Archer ground out his smoke, glanced back at the house, and then walked across the street. He stretched and took out his pack of Luckys, but then dropped it. This was intentional because he knew Oldham’s junior-grade man might be watching. He knelt down to pick the pack up and got a good look at the oil slick on the asphalt. It was relatively fresh, which made sense being there from at least the night before. On either side of Lamb’s house, but separated by about a couple hundred feet both ways, were her neighbors, Danforth and Bonham. He didn’t know which was which, so he took the one on the right first.
The place was large and done in what Archer had come to learn was the Colonial Revival style because there was a lot of that around here. It had a main block and two wings with a brick chimney stack sprouting from one of them; another chimney stack soared into the sky from the rear. The porch was covered and had a wooden railing atop it, and there was a line of dormer windows fronting the roof. The yard was mostly rock and desert ground cover with a few gnarled scrub trees taking up space. He knocked and then knocked again. He heard nothing from inside.
He walked over to the single-car garage. It was detached from the house with a short, roofed breezeway connecting the two structures. It had a copper roof that was being patinaed by the elements. Flowery vines wove through the lattice that covered the breezeway’s sides. The overhead garage door was solid wood with no windows, and it was locked. He went over to the side door of the garage that was under the breezeway. It was also locked. He peered through the upper glass partition. He couldn’t make out much, but there didn’t seem to be a car in there.
He gazed around, took out his pocketknife, inserted it between the lock and doorjamb, and drew the locking bolt back. He pushed against the door and went inside. Archer flipped on the wall light switch and the illumination of one bare lightbulb cast the small space into murky shadows. The place smelled of oil, grease, gas, mothballs, and mildew, but held no car. Yet there was something of interest.

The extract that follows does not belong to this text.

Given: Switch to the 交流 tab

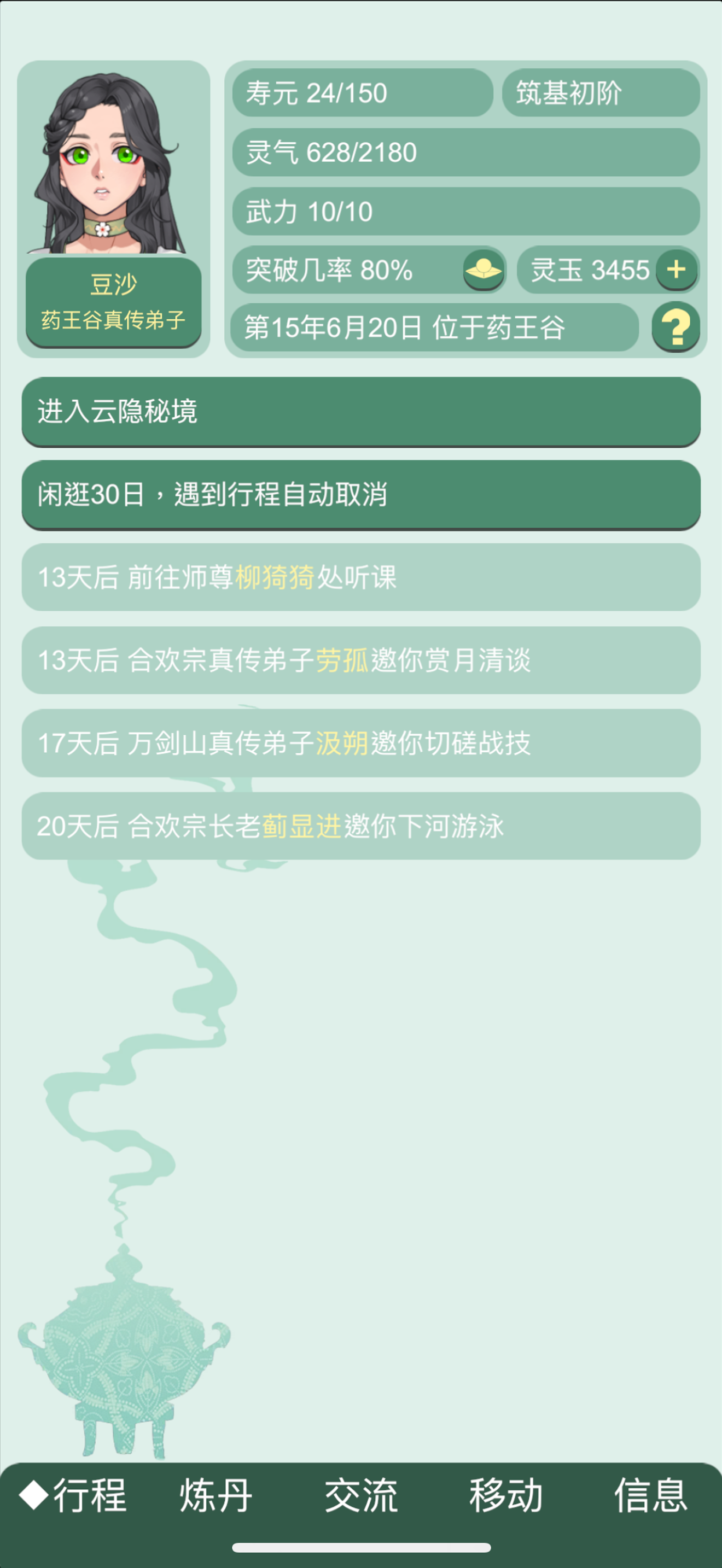Looking at the screenshot, I should (361, 1495).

He bent down and looked at the oil slick on the floor. He couldn’t tell if it had come from the blue Ford, but it might have. He also supposed most garage floors had oil slicks on them. However, this one looked quite fresh. And if the Bonhams had been in France for a while, their car couldn’t have made it.
Had the Ford been driven in here after Archer had been attacked? Then it could have been driven away later. Or, again, maybe this slick had nothing to do with the one back on the road. Cedric Bender might be safely in Anaheim, unless he was headed for a slab at the LA County morgue.
There were tools and long-spouted oil cans and the things one normally finds in a garage. He rifled through some old Life and Look magazines in a box. He checked the address labels. They were in the names of Peter and Bernadette Bonham of this address, Malibu.
Archer returned the magazines to the box and went back outside. He passed through a waist-high wooden gate and entered the backyard. It was flatter and larger than Lamb’s was, with a patch of lawn and perimeter flower and shrubbery beds that looked well tended and watered, though with the canyon walls, it probably got only limited sunlight. There was no pool, like Lamb had. But maybe the Bonhams weren’t that sort.
However, there was a span of lawn that was lumpy and uneven. Moles, thought Archer. They could do a number on the surface, all without seeing the light of day. Just like the bad guys.
He went to the back door and knocked. He decided against picking the lock. A garage was one thing, a home was something else. And if Oldham caught him, Archer could see a charge of breaking and entering in his future and maybe sticking.
Archer made an executive decision and moved on to something else that he hoped might hold promise but probably wouldn’t.
And such was the life of a pavement-pounding PI on a slow dance to maybe nowhere.